TDMQ for CKafka (CKafka) provides traffic throttling protection solutions at both cluster and topic levels. The specific configuration description is as follows:
Configuring Cluster-Level Traffic Throttling Rules
After you purchase peak bandwidth of a specified specification, the system monitors business traffic usage in real time and automatically determines whether the cluster exceeds the specified usage based on the traffic throttling mechanism. If it detects that the traffic continuously exceeds the threshold of the purchased specification, the system automatically triggers traffic throttling protection, and no special configuration is required. For detailed information about the traffic throttling mechanism, see Traffic Throttling Mechanism. If you purchase a Pro Edition instance, you can enable elastic bandwidth to cope with burst traffic and prevent business interruption caused by traffic throttling. For specific steps, see Enabling Elastic Bandwidth. Configuring Traffic Throttling Rules for Topics
You can set traffic throttling rules for topics to prevent excessive traffic on a single topic from affecting other topics.
Note
Only when the broker version is 2.11-1.1.1_1.1.4 or later, 2.12-2.4.2_1.1.1 or later, or 2.8.1_1.0.8 or later can you set traffic throttling rules for topics.
Operation Steps
2. In the left sidebar, select Instance List.
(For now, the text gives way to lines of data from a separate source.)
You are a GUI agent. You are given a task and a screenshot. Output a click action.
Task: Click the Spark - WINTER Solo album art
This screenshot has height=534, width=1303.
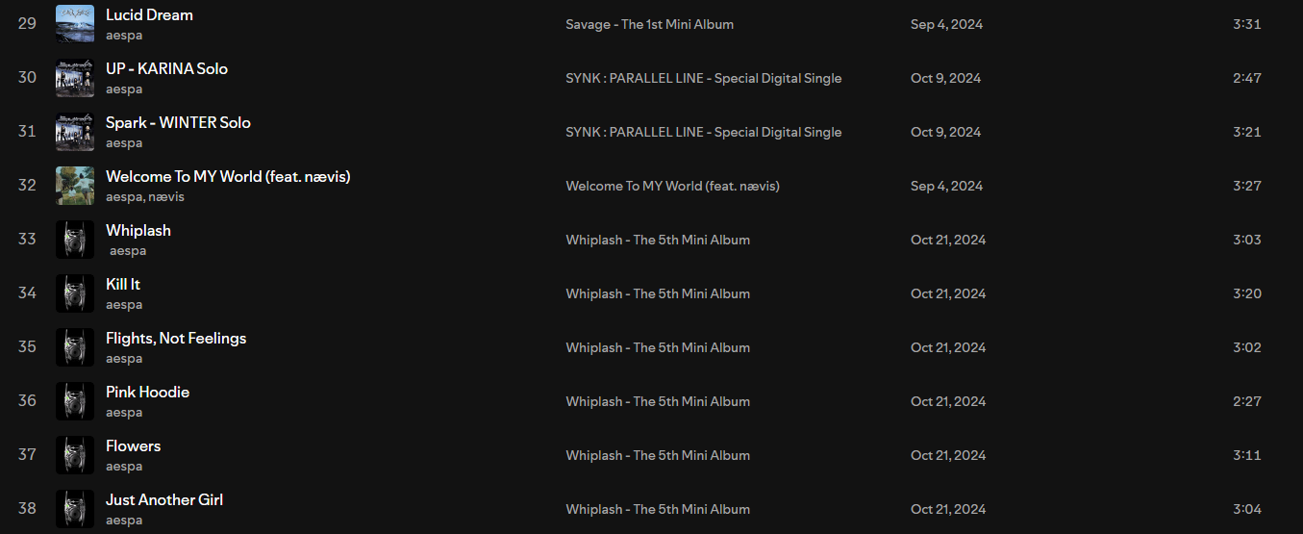tap(75, 132)
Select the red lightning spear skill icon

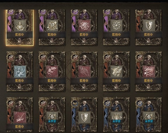pos(20,118)
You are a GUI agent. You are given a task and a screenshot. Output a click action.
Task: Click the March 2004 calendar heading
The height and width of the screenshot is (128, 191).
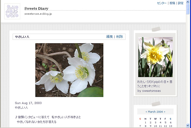click(x=156, y=112)
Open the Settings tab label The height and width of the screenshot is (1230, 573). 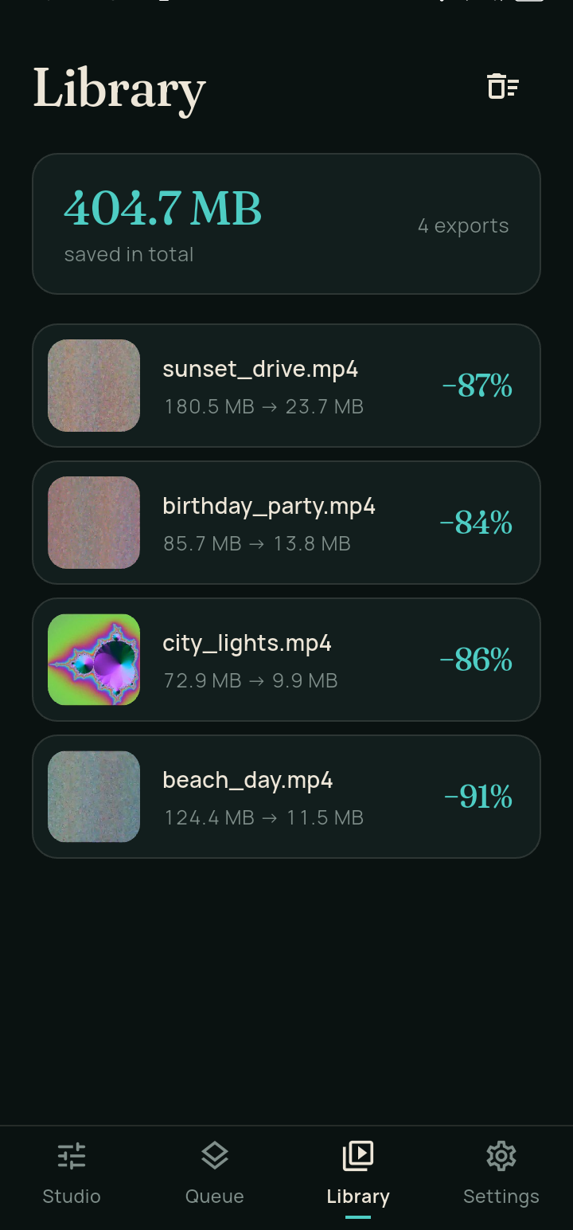(x=501, y=1197)
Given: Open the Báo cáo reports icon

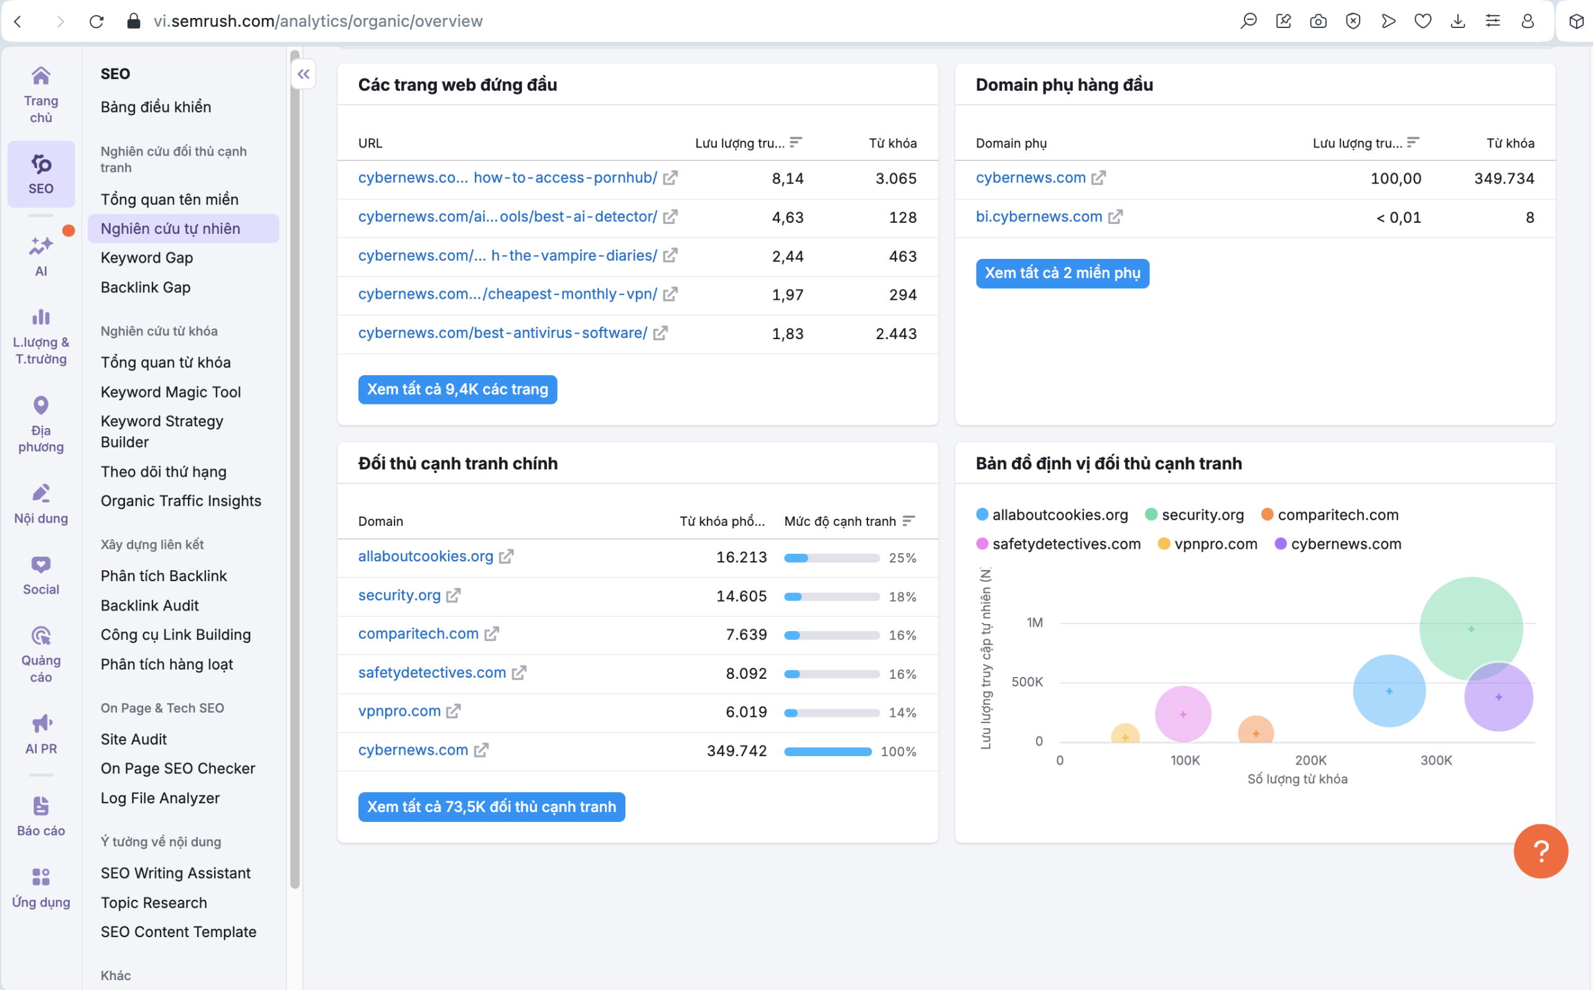Looking at the screenshot, I should click(41, 806).
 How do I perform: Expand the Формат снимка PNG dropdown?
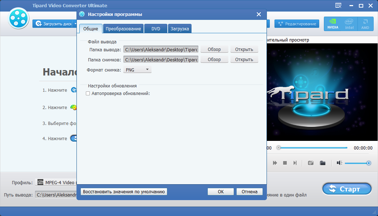click(137, 70)
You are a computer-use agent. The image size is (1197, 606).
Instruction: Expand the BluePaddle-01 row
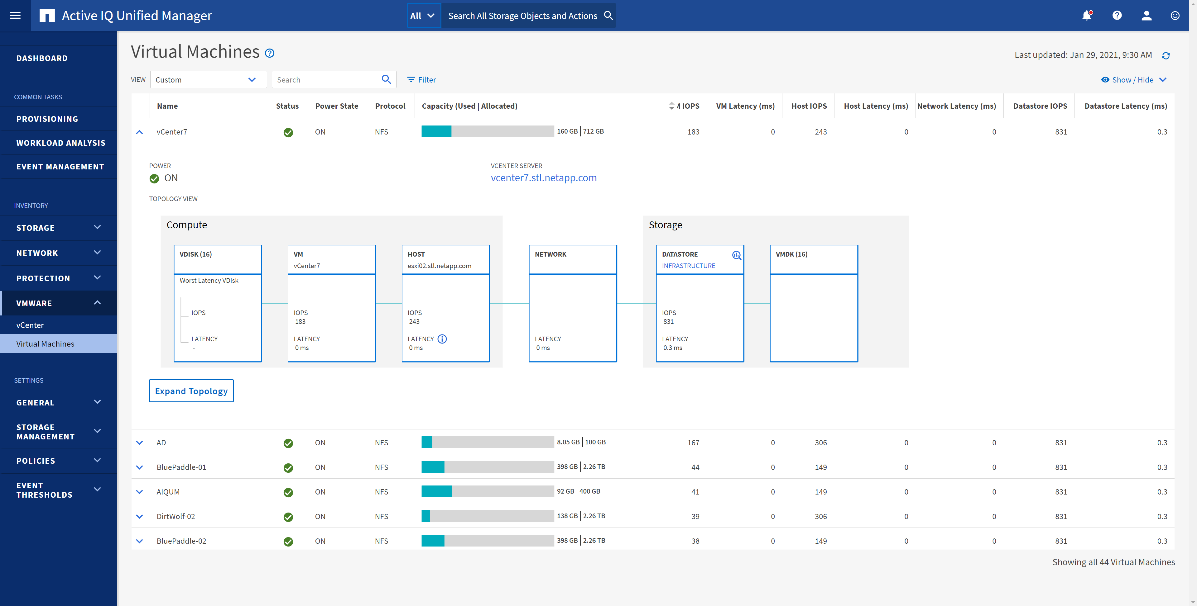(139, 467)
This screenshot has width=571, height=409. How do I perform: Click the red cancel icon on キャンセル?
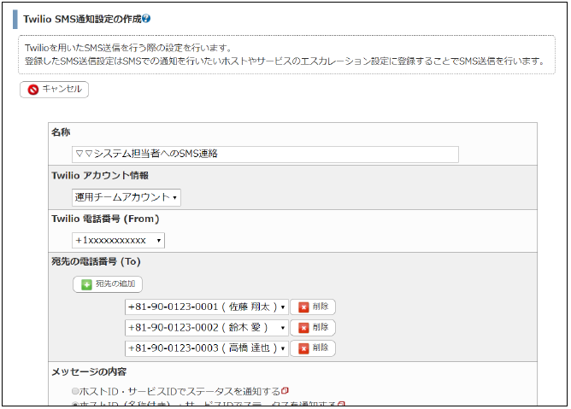(32, 89)
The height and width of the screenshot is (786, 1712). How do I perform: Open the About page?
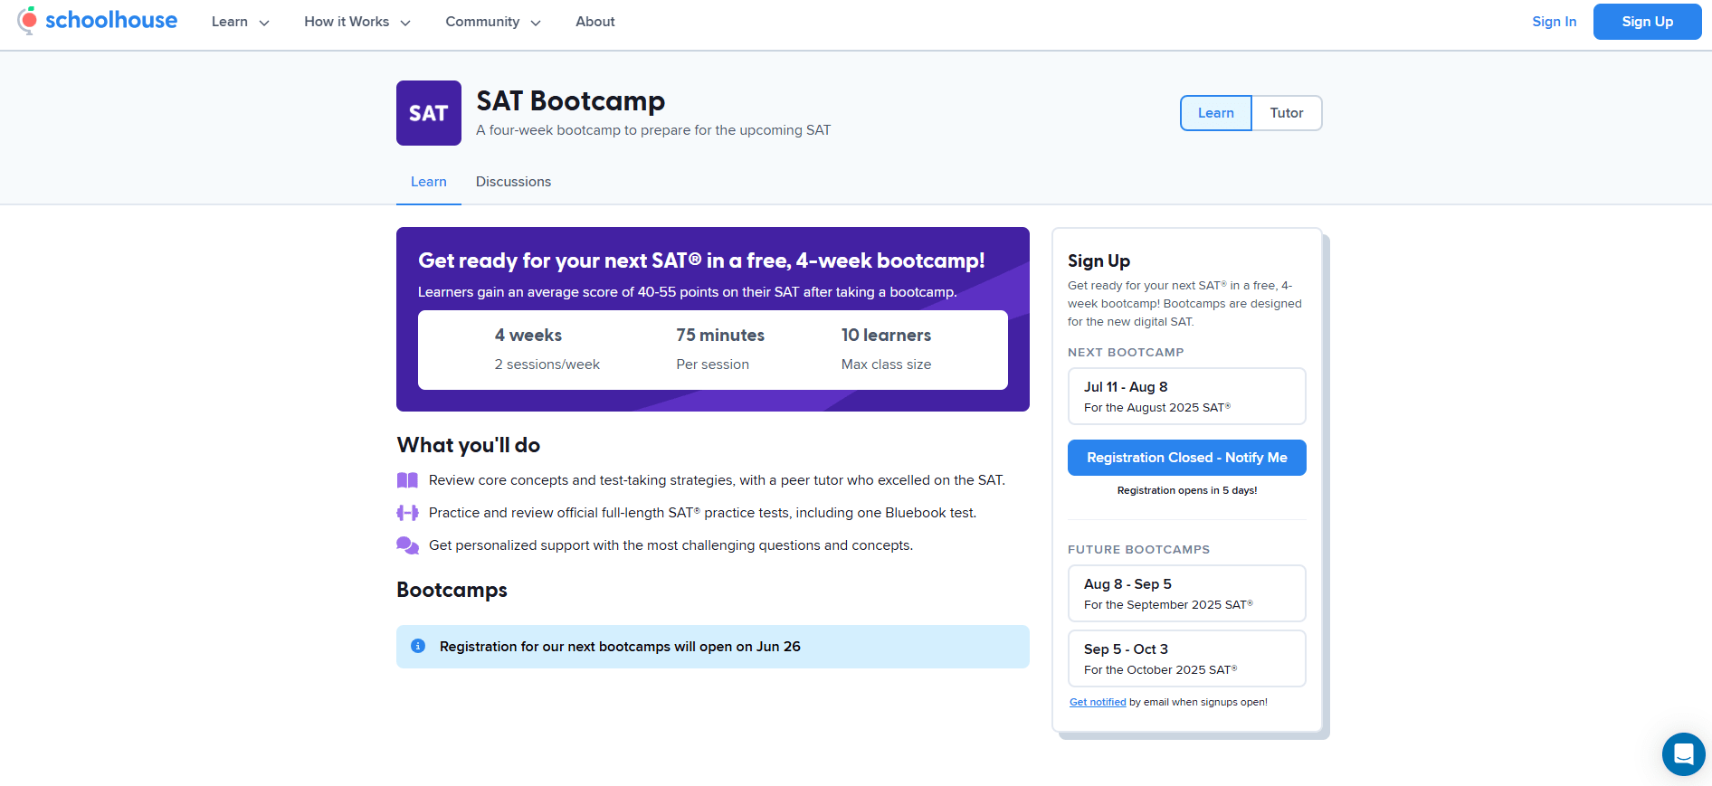594,22
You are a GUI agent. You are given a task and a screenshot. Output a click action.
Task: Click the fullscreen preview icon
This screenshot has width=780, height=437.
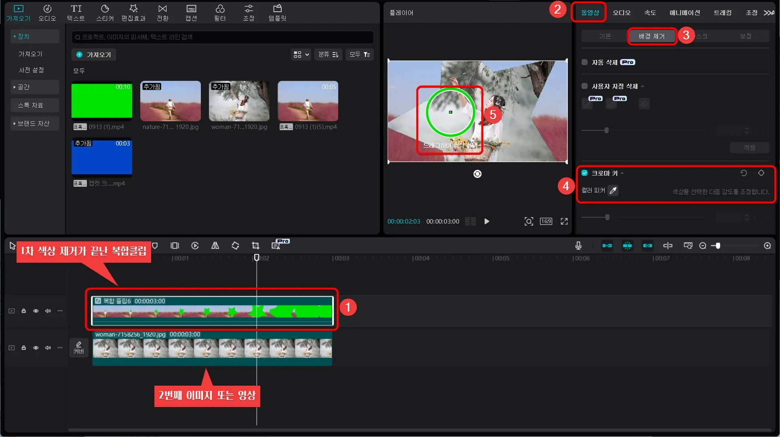tap(564, 221)
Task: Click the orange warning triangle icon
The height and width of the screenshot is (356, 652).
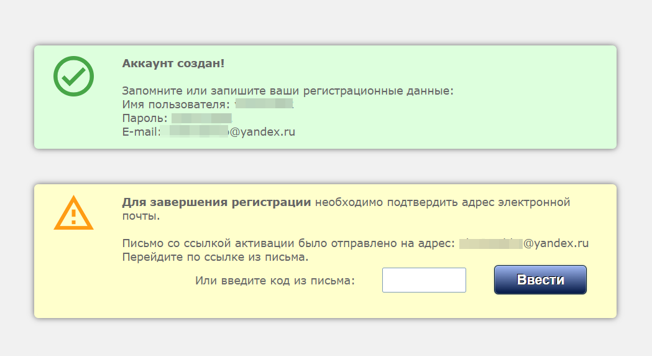Action: 73,213
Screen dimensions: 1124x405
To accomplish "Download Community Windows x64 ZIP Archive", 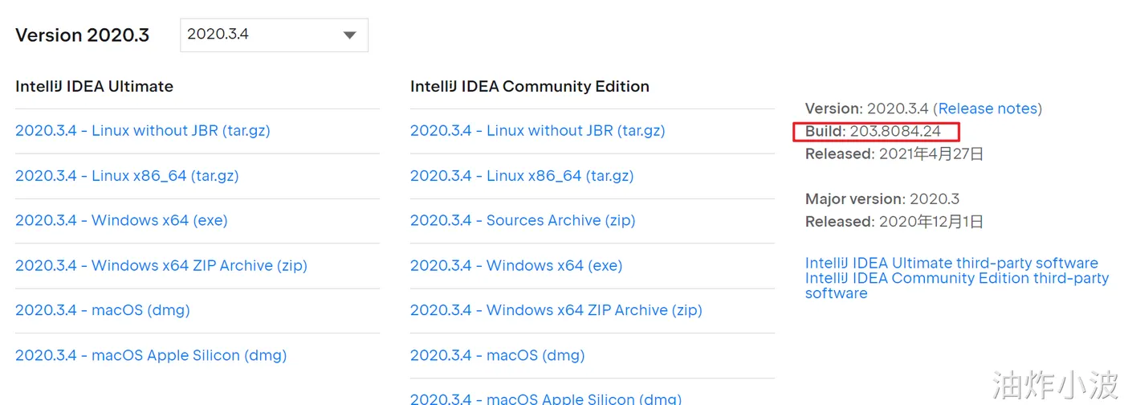I will pos(556,311).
Click the ID of the target instance to go to the basic instance information page.
3. On the basic instance information page, select the Topic List tab, and choose More > Traffic Throttling in the Operation column of the target topic.
4. Enable traffic throttling in the pop-up window and configure traffic throttling rules.
Max Topic Production Traffic: With replica traffic excluded, the value ranges from 1 MB/s to the maximum bandwidth purchased for the instance or the number of replicas for this topic.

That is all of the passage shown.